Task details:
Please copy out everything from the start of the records down to the line that contains "Action: pos(1228,40)", including that line, with each line unchanged.

★ ★ ★ ★ ★ ★ ★

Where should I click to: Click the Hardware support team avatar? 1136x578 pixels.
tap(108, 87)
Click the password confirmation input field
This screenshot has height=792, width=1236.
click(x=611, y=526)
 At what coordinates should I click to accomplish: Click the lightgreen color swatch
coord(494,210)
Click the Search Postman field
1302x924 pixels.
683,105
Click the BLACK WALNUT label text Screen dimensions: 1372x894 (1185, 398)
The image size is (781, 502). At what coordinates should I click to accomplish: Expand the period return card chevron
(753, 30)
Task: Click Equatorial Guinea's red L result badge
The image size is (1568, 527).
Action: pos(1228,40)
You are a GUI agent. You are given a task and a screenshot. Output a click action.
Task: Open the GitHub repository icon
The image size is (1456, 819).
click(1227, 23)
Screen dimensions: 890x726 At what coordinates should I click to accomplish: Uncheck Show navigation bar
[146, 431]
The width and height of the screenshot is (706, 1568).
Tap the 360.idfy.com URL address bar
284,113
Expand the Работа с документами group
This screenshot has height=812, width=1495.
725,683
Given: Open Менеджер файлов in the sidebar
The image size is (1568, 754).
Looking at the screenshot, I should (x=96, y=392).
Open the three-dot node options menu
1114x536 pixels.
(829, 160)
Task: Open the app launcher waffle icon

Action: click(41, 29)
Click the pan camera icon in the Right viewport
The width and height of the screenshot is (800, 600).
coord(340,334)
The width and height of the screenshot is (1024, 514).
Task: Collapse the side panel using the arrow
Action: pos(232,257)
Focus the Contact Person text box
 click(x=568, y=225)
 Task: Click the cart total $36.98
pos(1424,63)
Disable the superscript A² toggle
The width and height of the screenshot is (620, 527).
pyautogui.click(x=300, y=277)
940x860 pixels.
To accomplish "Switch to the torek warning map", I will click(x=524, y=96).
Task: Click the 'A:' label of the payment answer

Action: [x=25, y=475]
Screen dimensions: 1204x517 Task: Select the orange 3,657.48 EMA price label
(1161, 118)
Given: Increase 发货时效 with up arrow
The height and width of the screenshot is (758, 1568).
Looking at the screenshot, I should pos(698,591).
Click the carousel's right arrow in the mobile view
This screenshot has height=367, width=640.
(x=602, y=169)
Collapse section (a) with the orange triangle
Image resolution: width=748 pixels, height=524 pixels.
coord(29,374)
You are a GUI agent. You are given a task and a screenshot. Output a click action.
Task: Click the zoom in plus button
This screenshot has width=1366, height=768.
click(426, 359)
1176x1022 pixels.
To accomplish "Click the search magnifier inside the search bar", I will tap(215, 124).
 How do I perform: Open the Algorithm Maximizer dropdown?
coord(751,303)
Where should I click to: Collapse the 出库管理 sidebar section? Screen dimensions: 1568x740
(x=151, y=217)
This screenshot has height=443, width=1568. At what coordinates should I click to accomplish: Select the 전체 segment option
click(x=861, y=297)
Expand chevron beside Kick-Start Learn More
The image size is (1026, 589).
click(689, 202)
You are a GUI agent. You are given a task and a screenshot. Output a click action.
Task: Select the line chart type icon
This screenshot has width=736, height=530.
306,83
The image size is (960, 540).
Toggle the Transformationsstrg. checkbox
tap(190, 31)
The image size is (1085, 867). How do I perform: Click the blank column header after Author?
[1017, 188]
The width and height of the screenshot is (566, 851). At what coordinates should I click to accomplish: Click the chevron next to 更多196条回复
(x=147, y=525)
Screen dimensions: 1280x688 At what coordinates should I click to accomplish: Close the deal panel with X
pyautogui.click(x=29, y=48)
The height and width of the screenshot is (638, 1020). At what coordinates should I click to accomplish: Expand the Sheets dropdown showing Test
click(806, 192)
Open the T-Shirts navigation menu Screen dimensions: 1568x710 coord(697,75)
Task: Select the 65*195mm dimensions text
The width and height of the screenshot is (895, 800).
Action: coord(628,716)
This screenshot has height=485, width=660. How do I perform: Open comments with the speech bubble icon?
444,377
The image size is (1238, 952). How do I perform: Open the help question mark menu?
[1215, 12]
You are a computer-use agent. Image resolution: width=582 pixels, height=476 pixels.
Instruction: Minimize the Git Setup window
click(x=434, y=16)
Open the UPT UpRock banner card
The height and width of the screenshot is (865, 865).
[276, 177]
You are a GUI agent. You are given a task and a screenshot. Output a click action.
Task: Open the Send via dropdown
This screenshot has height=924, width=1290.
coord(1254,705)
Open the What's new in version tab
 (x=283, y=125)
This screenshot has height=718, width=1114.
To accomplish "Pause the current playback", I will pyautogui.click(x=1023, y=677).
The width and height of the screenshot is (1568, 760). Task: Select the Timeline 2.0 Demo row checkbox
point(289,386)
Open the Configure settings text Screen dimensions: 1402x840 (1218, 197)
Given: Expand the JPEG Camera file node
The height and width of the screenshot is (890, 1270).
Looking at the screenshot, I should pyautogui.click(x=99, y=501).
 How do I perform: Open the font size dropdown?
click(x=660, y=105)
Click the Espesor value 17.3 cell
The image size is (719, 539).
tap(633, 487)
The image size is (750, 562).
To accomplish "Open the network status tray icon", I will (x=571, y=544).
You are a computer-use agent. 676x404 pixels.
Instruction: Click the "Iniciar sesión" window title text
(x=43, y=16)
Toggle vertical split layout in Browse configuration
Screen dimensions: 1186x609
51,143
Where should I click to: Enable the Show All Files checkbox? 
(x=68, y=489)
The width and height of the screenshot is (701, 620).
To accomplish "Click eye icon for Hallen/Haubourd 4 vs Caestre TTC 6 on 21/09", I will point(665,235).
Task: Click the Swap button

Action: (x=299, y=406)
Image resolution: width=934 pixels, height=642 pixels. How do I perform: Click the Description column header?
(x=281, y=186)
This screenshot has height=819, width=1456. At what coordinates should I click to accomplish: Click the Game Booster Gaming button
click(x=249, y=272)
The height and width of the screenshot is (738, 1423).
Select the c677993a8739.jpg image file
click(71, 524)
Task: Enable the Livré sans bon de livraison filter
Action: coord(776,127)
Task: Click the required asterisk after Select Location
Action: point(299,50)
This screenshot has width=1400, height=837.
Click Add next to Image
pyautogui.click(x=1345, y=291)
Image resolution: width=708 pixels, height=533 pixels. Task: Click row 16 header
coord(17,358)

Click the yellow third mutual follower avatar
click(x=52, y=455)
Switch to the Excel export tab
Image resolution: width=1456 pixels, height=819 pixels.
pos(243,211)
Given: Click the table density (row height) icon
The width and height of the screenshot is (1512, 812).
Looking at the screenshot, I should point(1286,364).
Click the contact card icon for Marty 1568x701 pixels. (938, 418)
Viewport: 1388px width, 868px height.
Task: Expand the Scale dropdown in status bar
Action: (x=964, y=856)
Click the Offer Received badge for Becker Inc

★ ★ ★ ★ ★ ★ ★

Solution to the exercise:
Where should I click to: Click the Hardware support team avatar? 1136x578 pixels.
tap(108, 87)
Click the password confirmation input field
This screenshot has height=792, width=1236.
click(x=611, y=526)
 At what coordinates should I click to accomplish: Click the lightgreen color swatch
coord(494,210)
Click the Search Postman field
1302x924 pixels.
683,105
Click the BLACK WALNUT label text Screen dimensions: 1372x894 (1185, 398)
The image size is (781, 502). At what coordinates should I click to accomplish: Expand the period return card chevron
(753, 30)
Task: Click Equatorial Guinea's red L result badge
The image size is (1568, 527).
Action: pos(1228,40)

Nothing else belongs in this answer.